UVa 753 - A Plug for UNIX (最大流 | EK)
题意
一个宾馆里有N种插座,现在有K个设备,每个设备有各自的插座类型。
还有一些转换器,提供插座类型之间的转换。
问最少剩下多少设备不能用。
思路
可以想到是最大流问题。
建一个源点,到每个插座的容量为1.
建一个汇点,到每个设备的容量为1.
插座到设备的容量为1.
转换器到插座的容量为INF。
然后跑一遍最大流吧。
代码
#include <cstdio>
#include <stack>
#include <set>
#include <iostream>
#include <string>
#include <vector>
#include <queue>
#include <functional>
#include <cstring>
#include <algorithm>
#include <cctype>
#include <ctime>
#include <cstdlib>
#include <fstream>
#include <string>
#include <sstream>
#include <map>
#include <cmath>
#define LL long long
#define SZ(x) (int)x.size()
#define Lowbit(x) ((x) & (-x))
#define MP(a, b) make_pair(a, b)
#define MS(arr, num) memset(arr, num, sizeof(arr))
#define PB push_back
#define F first
#define S second
#define ROP freopen("input.txt", "r", stdin);
#define MID(a, b) (a + ((b - a) >> 1))
#define LC rt << 1, l, mid
#define RC rt << 1|1, mid + 1, r
#define LRT rt << 1
#define RRT rt << 1|1
#define BitCount(x) __builtin_popcount(x)

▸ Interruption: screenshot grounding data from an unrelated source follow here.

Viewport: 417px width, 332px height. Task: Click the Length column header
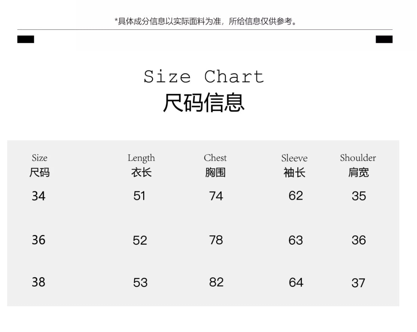tap(141, 158)
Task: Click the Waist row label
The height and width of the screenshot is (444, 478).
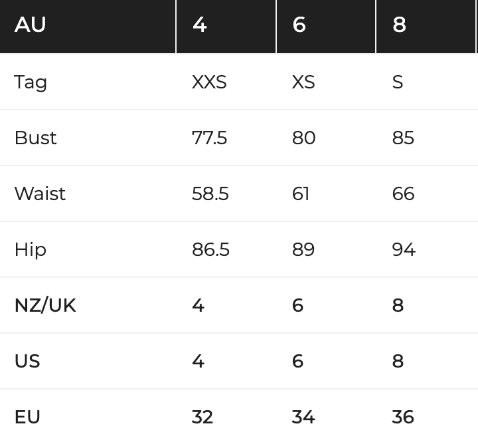Action: pos(40,193)
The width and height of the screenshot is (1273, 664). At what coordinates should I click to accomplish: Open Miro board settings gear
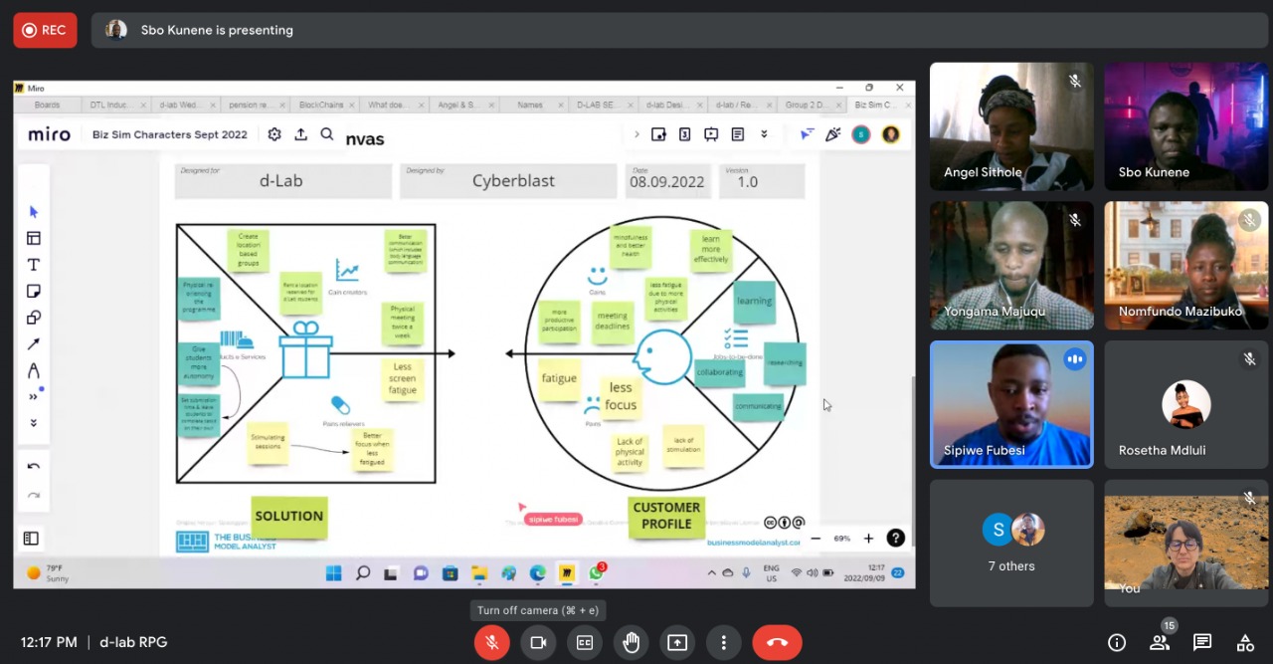click(x=274, y=134)
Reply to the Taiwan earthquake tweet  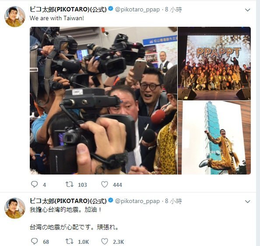[34, 241]
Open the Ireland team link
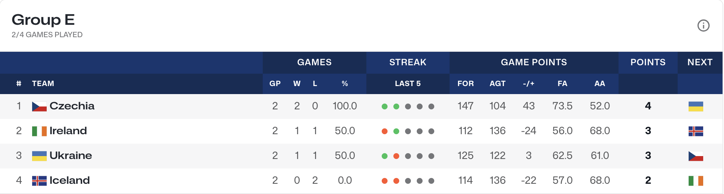The width and height of the screenshot is (724, 194). [x=68, y=131]
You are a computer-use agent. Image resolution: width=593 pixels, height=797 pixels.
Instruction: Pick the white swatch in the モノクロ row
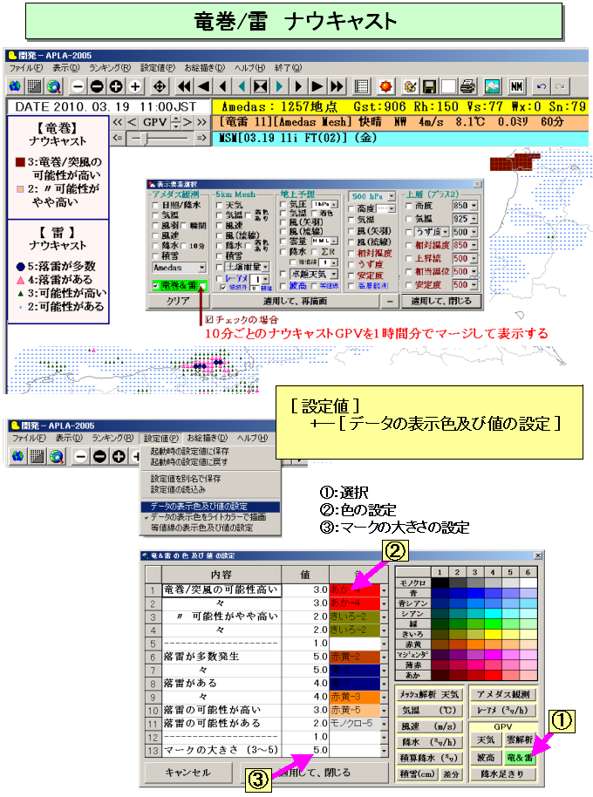point(528,582)
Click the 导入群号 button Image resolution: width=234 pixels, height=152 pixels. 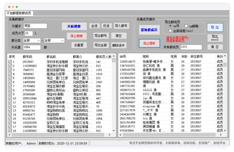[x=121, y=26]
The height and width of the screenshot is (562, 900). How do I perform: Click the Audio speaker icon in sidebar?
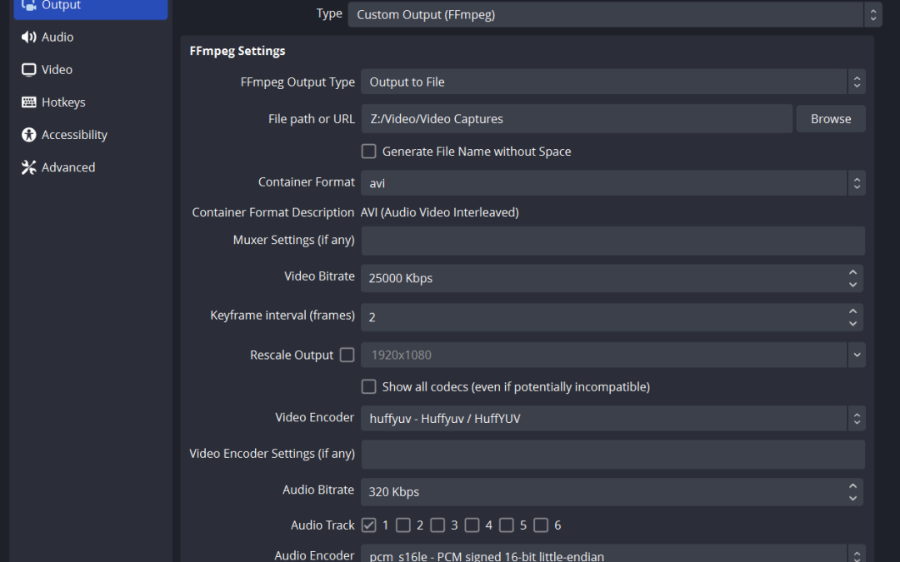tap(29, 37)
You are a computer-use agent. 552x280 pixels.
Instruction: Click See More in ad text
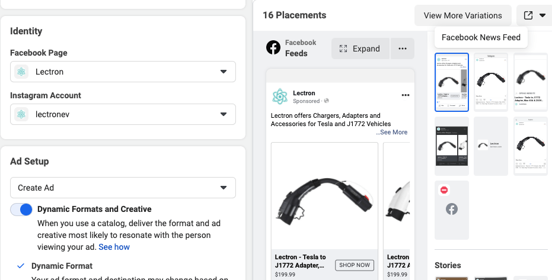coord(393,132)
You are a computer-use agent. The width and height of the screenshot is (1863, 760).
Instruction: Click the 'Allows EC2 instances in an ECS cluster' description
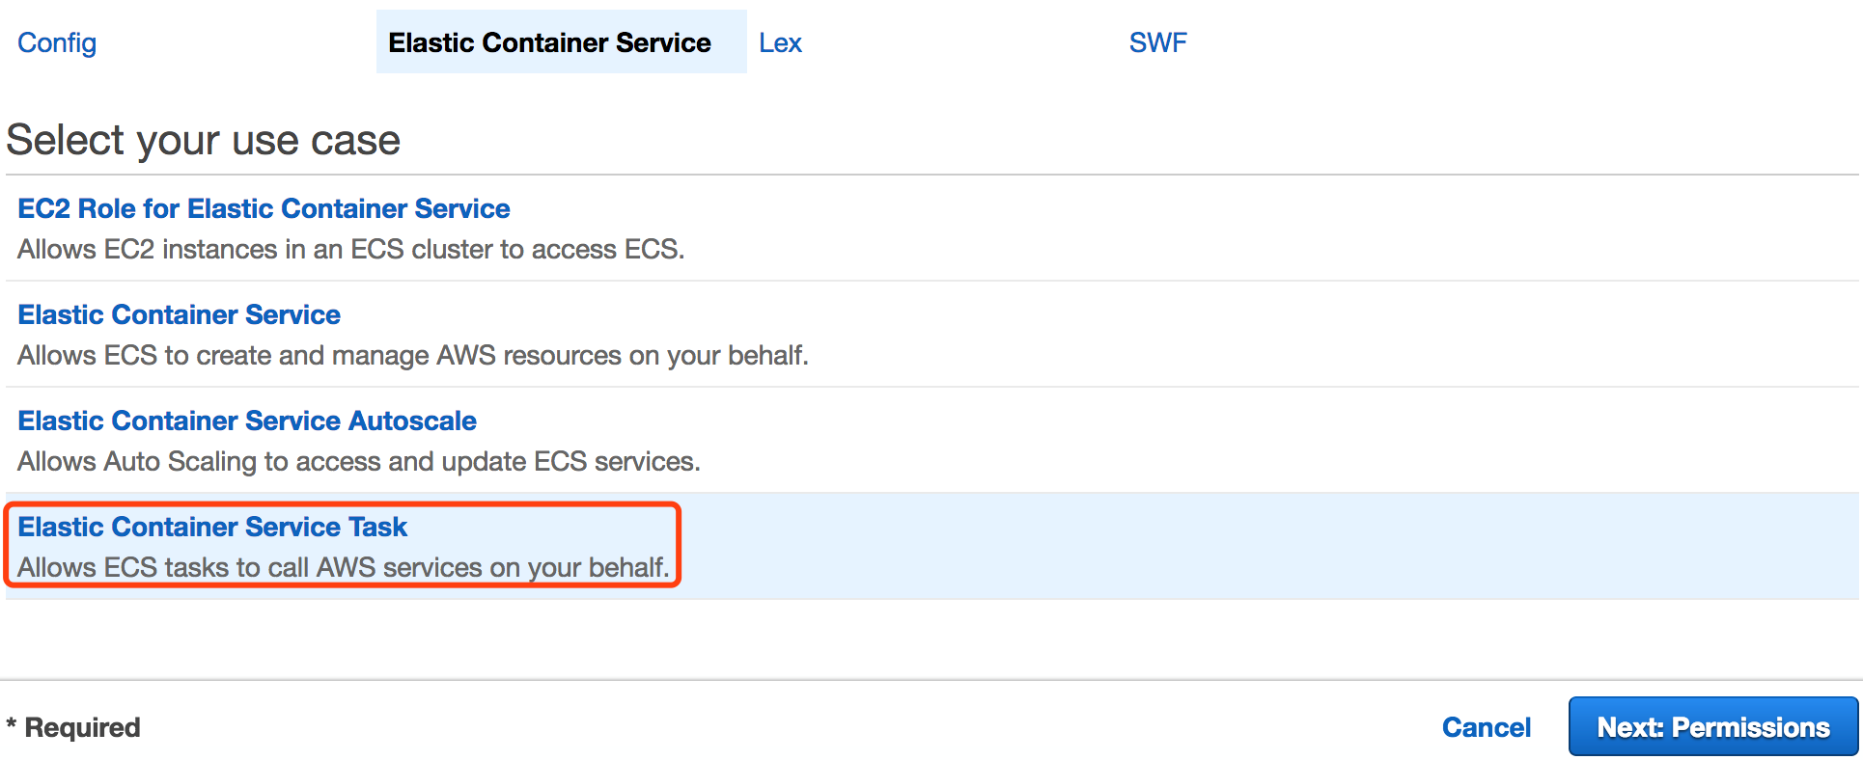350,249
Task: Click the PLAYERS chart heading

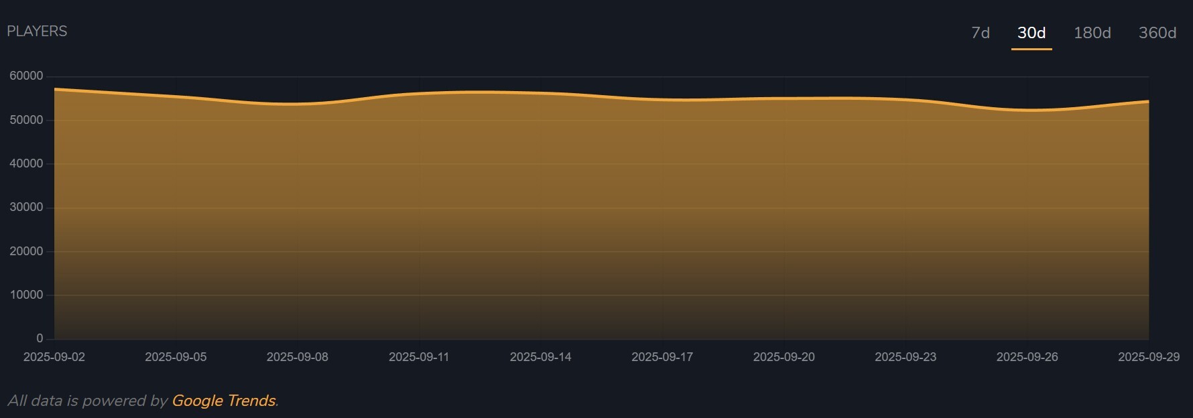Action: point(37,31)
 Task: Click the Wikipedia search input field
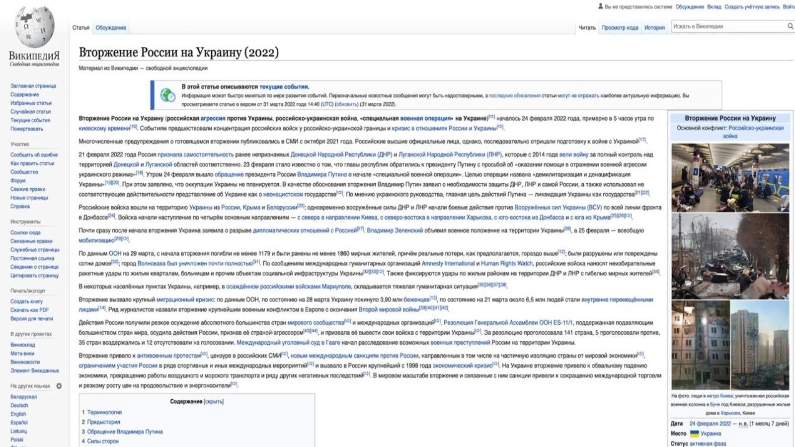(x=728, y=26)
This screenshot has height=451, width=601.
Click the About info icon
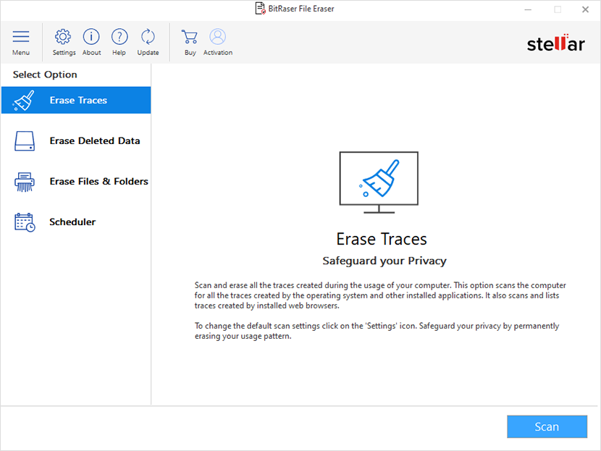[91, 41]
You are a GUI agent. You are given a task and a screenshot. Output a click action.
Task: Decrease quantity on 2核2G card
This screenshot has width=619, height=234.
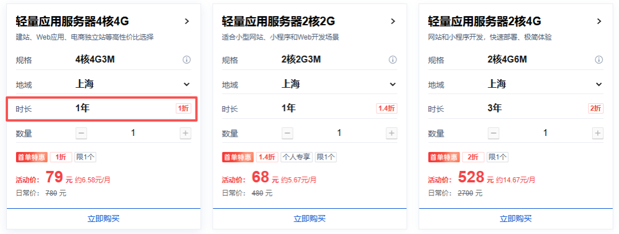coord(288,133)
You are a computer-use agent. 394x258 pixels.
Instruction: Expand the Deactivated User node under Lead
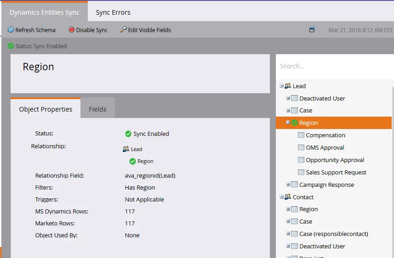(288, 98)
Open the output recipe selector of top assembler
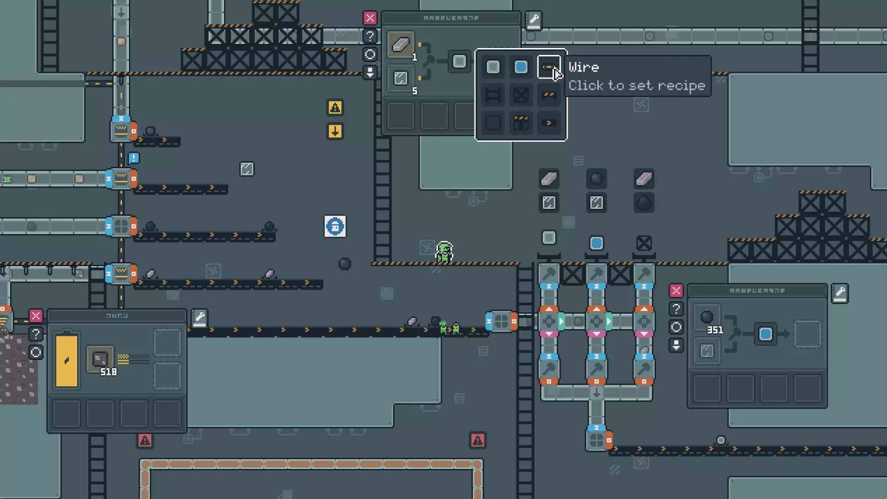Viewport: 887px width, 499px height. pos(459,61)
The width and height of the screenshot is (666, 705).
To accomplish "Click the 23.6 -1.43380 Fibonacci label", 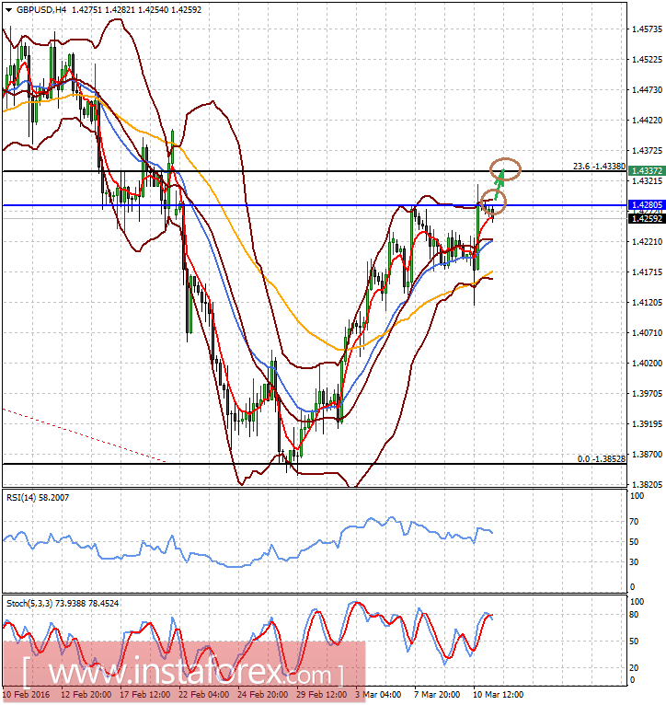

const double PI = acos(-1.0);
const int INF = 0x3f3f3f3f;
using namespace std;
const int MAXN = 300 + 10;
const int MOD = 20071027;
typedef pair<int, int> pii;
typedef vector<int>::iterator viti;
typedef vector<pii>::iterator vitii;
map<string, int> mp;
struct EDGE
{
int from, to, cap, flow;
};
struct MAXFLOW
{
int N;
int a[MAXN], p[MAXN];
vector<EDGE> edges;
vector<int> G[MAXN];
void init(int N)
{
for (int i = 0; i < N; i++) G[i].clear();
edges.clear();
}
void add_edge(int from, int to, int cap, int flow)
{
edges.PB((EDGE){from, to, cap, 0});
edges.PB((EDGE){to, from, 0, 0});
int m = SZ(edges);
G[from].PB(m - 2); G[to].PB(m - 1);
}
void EK(int st, int ed, int &flow)
{
queue<int> qu;
while (true)
{
MS(a, 0);
a[st] = INF;
qu.push(st);
while (!qu.empty())
{
int u = qu.front(); qu.pop();
for (int i = 0; i < SZ(G[u]); i++)
{
EDGE &e = edges[G[u][i]];
if (!a[e.to] && e.cap > e.flow)
{
a[e.to] = min(a[u], e.cap - e.flow);
p[e.to] = G[u][i];
qu.push(e.to);
}
}
}
if (!a[ed]) break;
int u = ed;
while (u != st)
{
edges[p[u]].flow += a[ed];
edges[p[u] ^ 1].flow -= a[ed];
u = edges[p[u]].from;
}
flow += a[ed];
}
}
}maxFlow;
int main()
{
//ROP;
ios::sync_with_stdio(0);
int T, i, j, n, m;
cin >> T;
while (T--)
{
int cnt = 2;
mp.clear();
maxFlow.init(MAXN);
cin >> n;
for (i = 0; i < n; i++)
{
string str;
cin >> str;
mp[str] = cnt++;
maxFlow.add_edge(0, mp[str], 1, 0);
}
cin >> m;
for (i = 1; i <= m; i++)
{
string thg, str;
cin >> thg >> str;
if (!mp.count(str))
mp[str] = cnt++;
mp[thg] = cnt++;
maxFlow.add_edge(mp[str], mp[thg], 1, 0);
maxFlow.add_edge(mp[thg], 1, 1, 0);
}
cin >> n;
for (i = 0; i < n; i++)
{
string a, b;
cin >> a >> b;
if (!mp.count(a)) mp[a] = cnt++;
if (!mp.count(b)) mp[b] = cnt++;
maxFlow.add_edge(mp[b], mp[a], INF, 0);
}
int flow = 0;
maxFlow.EK(0, 1, flow);
printf("%d\n", m - flow);
if (T) puts("");
}
return 0;
}